What I was suspicious of, was the resulting DC resistance. Letīs
have a look at this.

I will assume 0.6 mm is bare wire diameter, so with enamel this
would be around 0.635 mm in diameter. (0.6 mm ~~AWG 23). I
will also 1st assume that you wound only 1300 mm of the tube
(is 1400 mm the total length or the actual winding length?).

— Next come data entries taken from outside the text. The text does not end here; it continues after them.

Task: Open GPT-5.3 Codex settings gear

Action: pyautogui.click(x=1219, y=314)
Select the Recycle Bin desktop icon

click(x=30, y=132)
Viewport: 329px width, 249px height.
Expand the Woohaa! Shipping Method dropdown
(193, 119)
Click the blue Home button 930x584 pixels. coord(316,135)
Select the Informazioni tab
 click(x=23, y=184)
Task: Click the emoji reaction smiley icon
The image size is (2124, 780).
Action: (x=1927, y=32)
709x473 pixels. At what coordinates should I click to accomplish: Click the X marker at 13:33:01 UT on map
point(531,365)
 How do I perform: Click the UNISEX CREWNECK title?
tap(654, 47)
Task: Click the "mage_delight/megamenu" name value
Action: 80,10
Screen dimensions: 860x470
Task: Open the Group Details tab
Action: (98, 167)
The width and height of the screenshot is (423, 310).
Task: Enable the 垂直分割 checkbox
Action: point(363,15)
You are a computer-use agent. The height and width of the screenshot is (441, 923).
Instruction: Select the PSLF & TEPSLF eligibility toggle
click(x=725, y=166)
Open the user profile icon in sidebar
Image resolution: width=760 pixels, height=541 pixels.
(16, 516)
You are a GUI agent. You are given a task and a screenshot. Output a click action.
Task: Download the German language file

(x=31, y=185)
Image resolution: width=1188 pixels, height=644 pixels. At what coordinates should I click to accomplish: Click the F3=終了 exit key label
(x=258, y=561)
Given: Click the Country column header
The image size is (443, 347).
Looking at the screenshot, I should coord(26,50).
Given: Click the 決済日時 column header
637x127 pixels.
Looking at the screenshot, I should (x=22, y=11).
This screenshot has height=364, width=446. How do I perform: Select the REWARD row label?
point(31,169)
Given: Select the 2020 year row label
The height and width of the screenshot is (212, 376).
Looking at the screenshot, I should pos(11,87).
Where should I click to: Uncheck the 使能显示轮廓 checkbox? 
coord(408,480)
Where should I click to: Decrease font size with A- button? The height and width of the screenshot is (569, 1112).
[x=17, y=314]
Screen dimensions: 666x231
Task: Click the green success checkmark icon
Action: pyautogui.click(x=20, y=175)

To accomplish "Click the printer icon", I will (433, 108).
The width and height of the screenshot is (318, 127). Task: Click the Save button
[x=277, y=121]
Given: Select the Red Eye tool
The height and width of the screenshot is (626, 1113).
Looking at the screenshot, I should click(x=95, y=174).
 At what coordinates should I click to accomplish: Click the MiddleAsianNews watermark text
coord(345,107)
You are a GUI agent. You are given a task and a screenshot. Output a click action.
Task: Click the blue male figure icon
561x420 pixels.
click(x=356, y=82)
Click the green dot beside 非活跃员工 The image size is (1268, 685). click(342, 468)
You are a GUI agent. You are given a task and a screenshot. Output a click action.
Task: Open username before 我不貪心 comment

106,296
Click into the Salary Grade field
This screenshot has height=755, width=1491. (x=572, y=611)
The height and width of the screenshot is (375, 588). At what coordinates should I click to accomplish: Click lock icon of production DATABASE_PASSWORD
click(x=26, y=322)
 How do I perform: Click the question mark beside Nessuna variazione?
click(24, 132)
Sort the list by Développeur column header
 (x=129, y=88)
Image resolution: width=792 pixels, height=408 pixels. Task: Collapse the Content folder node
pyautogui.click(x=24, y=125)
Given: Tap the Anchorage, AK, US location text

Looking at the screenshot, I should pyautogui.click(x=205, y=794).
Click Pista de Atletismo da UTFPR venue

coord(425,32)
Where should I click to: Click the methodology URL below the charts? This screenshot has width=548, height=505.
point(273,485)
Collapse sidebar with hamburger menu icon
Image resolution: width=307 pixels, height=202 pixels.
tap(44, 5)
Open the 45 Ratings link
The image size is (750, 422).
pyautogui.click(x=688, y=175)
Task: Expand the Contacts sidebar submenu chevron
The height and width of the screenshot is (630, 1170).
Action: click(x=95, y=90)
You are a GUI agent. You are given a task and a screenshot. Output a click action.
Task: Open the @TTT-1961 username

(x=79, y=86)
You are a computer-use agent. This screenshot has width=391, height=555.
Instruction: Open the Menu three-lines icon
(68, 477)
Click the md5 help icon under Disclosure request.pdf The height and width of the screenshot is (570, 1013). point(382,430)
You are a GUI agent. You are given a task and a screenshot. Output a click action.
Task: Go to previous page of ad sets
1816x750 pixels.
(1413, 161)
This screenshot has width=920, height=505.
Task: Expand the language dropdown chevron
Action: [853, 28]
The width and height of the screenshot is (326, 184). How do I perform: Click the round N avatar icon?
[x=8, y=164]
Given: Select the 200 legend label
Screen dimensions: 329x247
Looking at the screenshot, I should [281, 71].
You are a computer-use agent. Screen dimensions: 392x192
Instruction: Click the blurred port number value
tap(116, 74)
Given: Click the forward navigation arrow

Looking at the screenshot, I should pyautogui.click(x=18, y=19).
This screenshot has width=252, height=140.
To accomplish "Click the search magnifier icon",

Length per turn: PI*d or ~1.021 meters per turn.
# of turns: 1300 mm/0.635 mm  ~2050 turns
Length of wire: 2050t*1.021mpt= 2093 meters of wire

AWG 23/0.635 mm wire roughly has 0.067925 ohms per meter, so
your coil has a DC resistance of ~142 ohms. This is quite high and
I could imagine your 10kV power source might have a hard time,
driving this (with 4J of input power) coil. Of course, you WILL get
sparks, but I think you will be loosing quite a bit of efficiency in
your secondary.

Now my question to you: Why did you go this route of using such
thin wire? For a ~13" secondary I would have used at least AWG
18, maybe even bigger. From my experience, there is no need for
an ultra high secondary inductance (My 8" has ~36 mH and 17 ohms
DC-R). In fact, a high impedance might even give you some further
headaches, when it comes to driving the toroidīs capacitance. I
would definitely stay well below ~60-70 ohms DC-R, when it comes
to the secondary coil construction.

I back calculated the inductance values with my HBTCP (homebrew
TC program) and the 366 mH seems high. With the 1300 mm
winding length used above, I get 301 mH and with the full 1400 mm
length (which would further increase DC-R) I get 325 mH. For my
coil the program was very accurate. I calculated 35.67 mH and
measured a true 36 mH (LCR meter) for my coil. Also, your
unloaded FRes is ~60 kHz. With a 6x40" toroid this will drop your
FRes (loaded) to around 36 kHz. This will require a VERY large
primary inductance (as your cap is kind of small for this sort of
FRes) in order to tune properly. This further means your primary
current wonīt be very high and your setup will (probably) need a
pretty high coupling factor. I would suggest you reduce your BPS
(simply donīt use all 12 electrodes) and go for quite a bit bigger
primary capacitor.


No offenses meant. I just thought I would mention it. Of course, I
will be awaiting your (spark) results in suspense.